Already, the country has seen Moscow-backed hackers attack the 2016 U.S. election in what intelligence officials said was a widespread digital meddling campaign orchestrated by Russian President Vladimir Putin. According to U.S. officials, the Kremlin’s digital spies targeted at least 21 state voter registration systems and successfully infiltrated at least two, Arizona and Illinois. On Election Day, the White House staff was so worried about Russian hackers tampering with the actual voting process that it drew up a 15-page contingency plan that included potentially deploying the military and National Guard.

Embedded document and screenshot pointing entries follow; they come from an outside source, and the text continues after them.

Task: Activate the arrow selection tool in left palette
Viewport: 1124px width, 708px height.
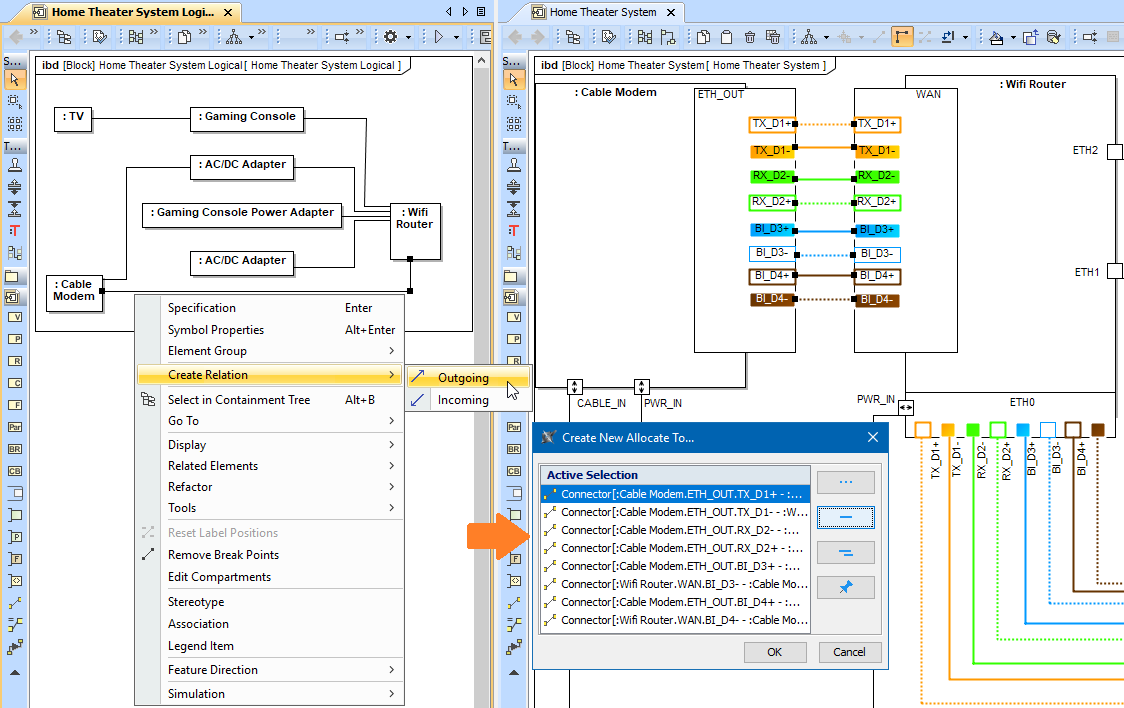Action: [x=14, y=80]
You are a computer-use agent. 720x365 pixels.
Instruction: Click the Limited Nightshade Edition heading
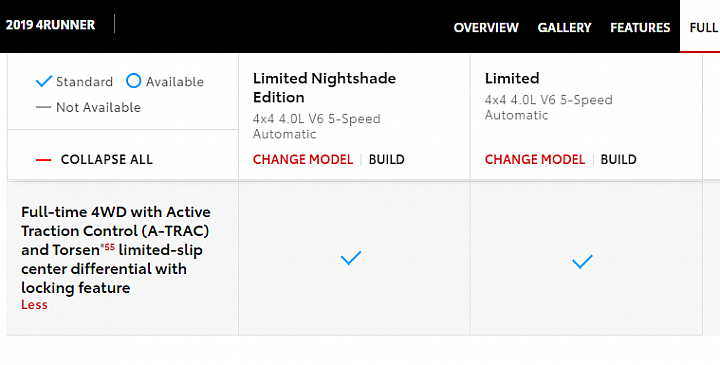(x=324, y=88)
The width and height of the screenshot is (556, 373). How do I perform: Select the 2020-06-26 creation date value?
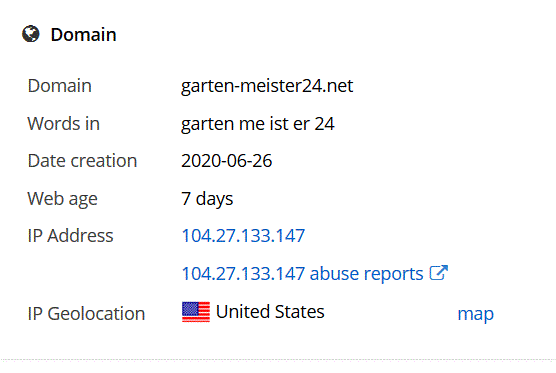click(x=227, y=161)
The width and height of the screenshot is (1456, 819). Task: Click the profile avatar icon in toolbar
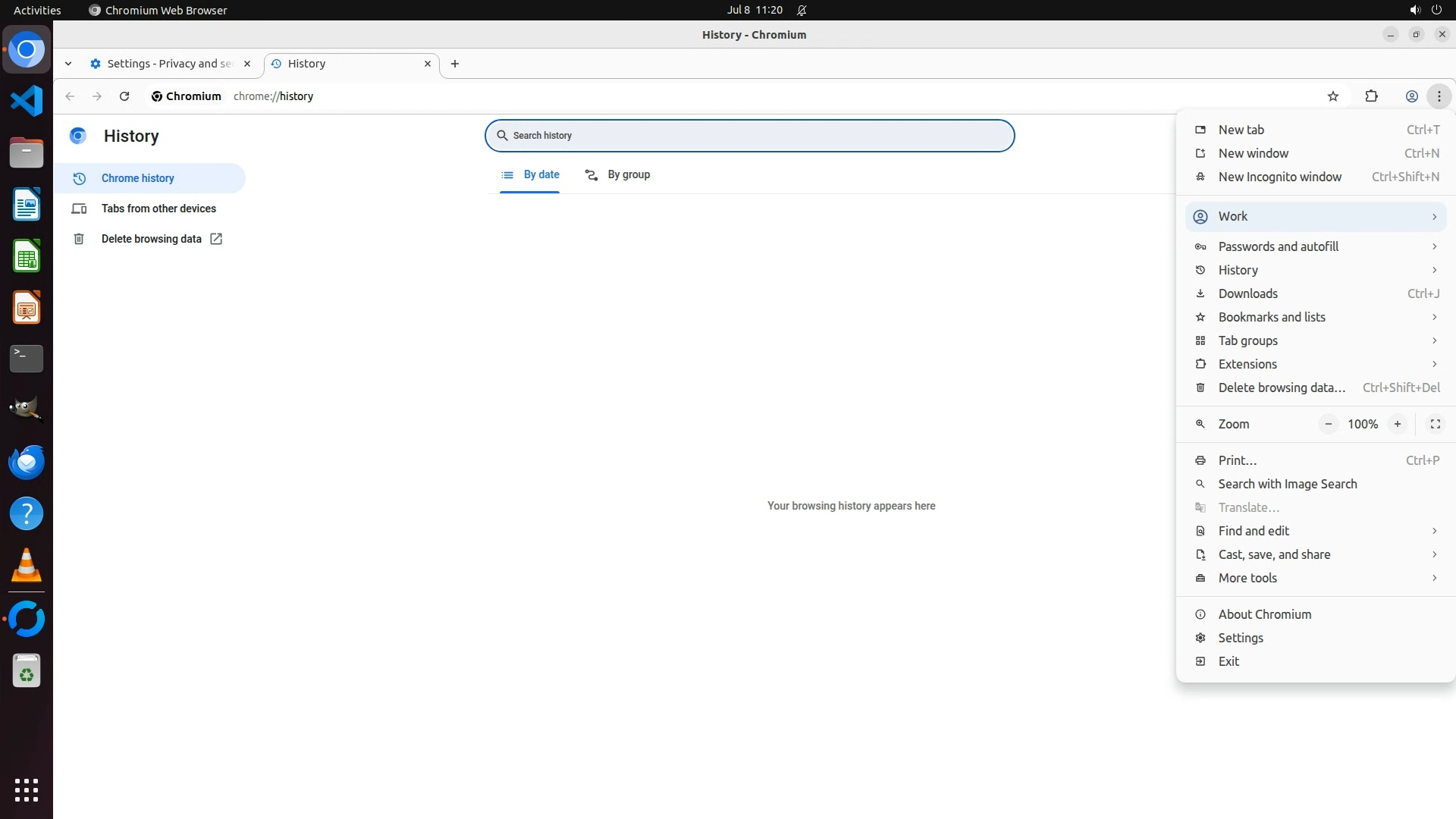pos(1411,96)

But Nov. 8 came and went with no indication that any votes were altered, a point U.S. officials stress regularly. Voting security experts caution, though, that the country doesn’t have the mechanisms in place to make such a definitive conclusion.
“One thing that’s been very unfortunate in the way a lot of election officials have talked about the breaches is saying the phrase we have no evidence that X, Y, or Z happened,” Braun added. “However, the real answer is they have no idea what happened, or [way] of knowing. I’m not suggesting votes were switched or voters were deleted from voter files, but the point is the security is so lax and so bad that they have no way of going back and doing the forensics and saying one way or the other.”
Federal and state officials argue that it would be extremely unlikely for hackers to manipulate vote tallies. Voting machines are not connected to the internet and many states collect voter registration information at the county level, providing a backup to confirm the veracity of the statewide database. Basically, the system is decentralized and lacks key internet links, they say.
Before the 2016 election, former FBI Director James Comey assuaged fears by telling Congress that the system was so “clunky” — comprised of a mishmash of different kinds of machines and networks, with each state’s results managed by a consortium of state and county officials — that its overall integrity was fairly safe.
Election security advocates aren’t as confident. Barbara Simons, Board Chair of Verified Voting, a nonprofit that since 2003 has studied U.S. elections equipment, said that the vulnerabilities on display in Las Vegas only served to reiterate a need for the country to adopt a nationwide system of verifiable paper ballots and mandatory, statistically significant audits.
While numerous states have starting moving in this direction, Simons worries it’s not enough.
“Nobody’s done a really thorough examination,” Simons said. “Even where there are paper ballots, most ballots haven’t been checked to see if there was any hacking or intrusion, so even if security people didn’t see any outside hacking occurring on Election Day, things could have been attacked earlier.”
Verified Voting, Simons said, plans to partner with Braun and several other groups that have not yet been named to aggressively campaign for increasing DHS grants that would pay for states to make specific upgrades to their election security systems.
“It’s actually pretty cheap to do it,” Braun said, putting the price tag at $500-600 million.
A significantly more secure election, while relatively difficult to implement, doesn’t need to be complicated, Simons said.
“We know how to protect ourselves against Russian hacking,” she said. “Paper ballots and post-election ballot audits before the results are certified. That’s what we need across the country. It’s a straightforward solution.”